Over the past 20 years there has been an expansion in screen-based communication and entertainment available to adolescents [
1]. Following this, there has been an emerging concern about the negative health effects of screen time activity in children and adolescents. These effects include less time for physical activity [
2], poorer academic performance [
3], aggressive behaviour [
4], higher energy-intake [
5], more physical complaints [
6], higher risk of overweight [
7,
8] and other metabolic risk factors [
9]. In addition, a recent review concluded that sedentary behaviours track at moderate levels from childhood to adolescence [
10]. The WHO Global Strategy on Diet, Physical Activity and Health identified physical inactivity together with poor nutrition as major risk factors for some of the leading causes of mortality [
11].
A systematic review on correlates of screen-viewing show that screen-viewing is not equally distributed across social and demographic groups [
12]. A Norwegian study found differences in screen time activity between the sexes [
13], that screen time increase with age [
13], and that higher parental education is related to less time spent on screen activities [
13]. Results from a recent study among Norwegian adolescents showed that more screen time increased the risk of overweight and obesity [
13] and there was also a clear link between overweight and social class; the prevalence of overweight and obesity was higher in children of parents with lower education [
13]. In Norway, the prevalence of overweight among 11-year olds is 14–16% [
13-
15] and the prevalence of obesity is about 1–2% [
13-
15], which is lower than for other European countries, according to results from the ENERGY-project [
15]. The prevalence of obesity is increasing with age and about 20% of Norwegian adults are classified as obese [
16]. Among obese ethnic Norwegian adolescents, the prevalence of metabolic syndrome is 30% [
17]. Compared with other European countries, like Hungary and Greece, the Norwegian adolescents have a more favourable cardiometabolic risk profile [
18]. There are no studies presenting secular trends of overweight for 11-year-olds in Norway; however, data on 9-year-olds show an increase of overweight children from 2008 to 2010 in Norway [
19]. With the increasing number of overweight children, supervising risk factors like sedentary behaviour is important.

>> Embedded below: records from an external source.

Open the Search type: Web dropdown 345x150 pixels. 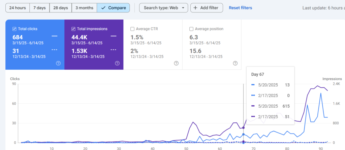pyautogui.click(x=164, y=8)
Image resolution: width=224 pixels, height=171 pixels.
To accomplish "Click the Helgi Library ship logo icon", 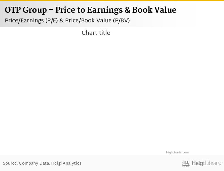I will (186, 164).
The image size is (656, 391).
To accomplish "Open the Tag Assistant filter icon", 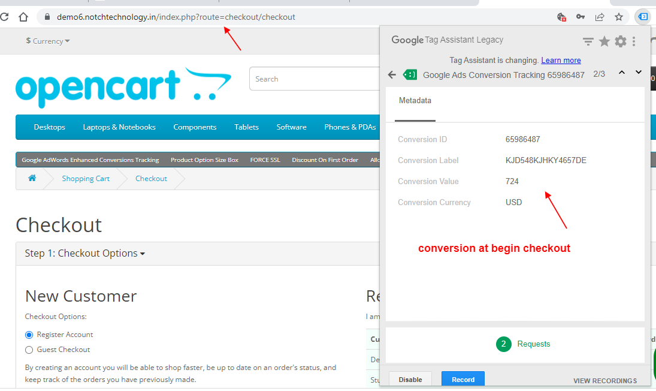I will point(588,41).
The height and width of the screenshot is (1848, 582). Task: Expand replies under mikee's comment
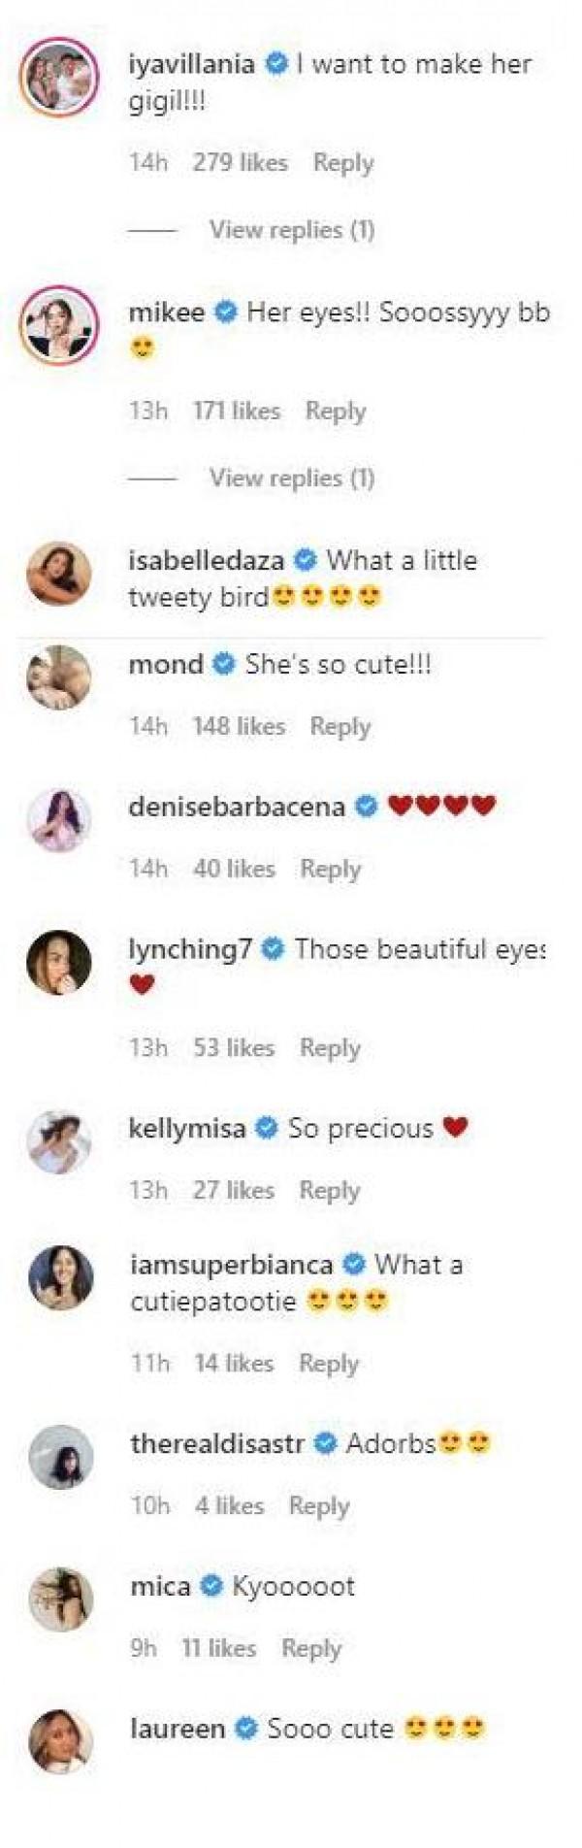(291, 478)

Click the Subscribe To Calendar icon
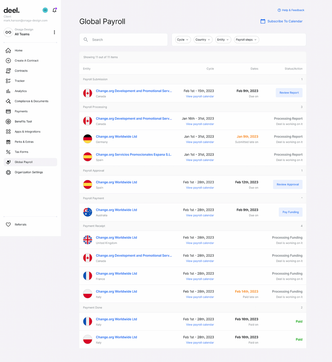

In 2001 The American Academy of Pediatrics recommended that paediatricians should recommend that parents limit children’s total media time to no more than 2 hours a day [
20]. This recommendation has been implemented in national recommendations in Australia [
21] and in the USA [
20]. Although there are no such recommendations in Norway, there have been some initiatives to increase physical activity in children and adolescents [
22]. Since 2001 the Directorate of Health has started surveillance of activity and inactivity in national studies. They have implemented an action plan on physical activity [
23]. This action plan focused on active leisure time, active everyday life and active environment by encouraging the experience of outdoor life, securing areas for public sojourn and travel, and promoting opportunities for physical activity in kindergartens, schools and at work. The action plan did not specifically focus on reducing screen time; however, by increasing active leisure time, a reduction in screen time might be observed. A study among Norwegian children found clear relations between physical activity (PA) and sedentary behaviour, where high PA was correlated with less screen time [
2]. However, some researchers have found that PA and sedentary behaviour represent different paradigms [
24] and that preventive action against metabolic risk in children may need to target TV viewing and PA separately [
25].
Few studies have assessed the longitudinal pattern of screen time activity [
26-
29]. A recent American study showed that levels of screen time activity were stable in a nationally representative sample of children aged 9–13 year olds from 2001–2006 [
26]. An Australian study found that from 1997 to 2001 there was a decrease in number of children who met the guideline of less than 2 hours of screen time activity [
27]. Results from the
Health Behaviour in Schoolaged Children (HBSC) study showed that there was an increase in hours spent on personal computers (PC) per week in Norwegian 6
th, 8
th and 10
th grades from 1997 to 2005 [
30]. Further results showed that there was a decrease in time spent in front of TV from 1997 to 2005 [
30]. No study has assessed time changes in screen time activity in Norwegian children and adolescents in the same region after 2005. Cross sectional studies have shown that 36-42% of Norwegian 6–8 year olds and 56-65% of Norwegian 9–11 year-olds [
13] exceed the 2 hour screen time per day recommendation. This is line with other countries where many children do not meet the recommendations [
31]. Recent results from the ENERGY-project show that Norwegian boys and girls spend 168–196 minutes per day in front of screens [
15].
The aim of this study was (1) to analyze changes in screen time activity in Norwegian children from 2001 to 2008, and (2) to analyze associations between the changes in screen time activity over time and sex, grade level and parental educational level.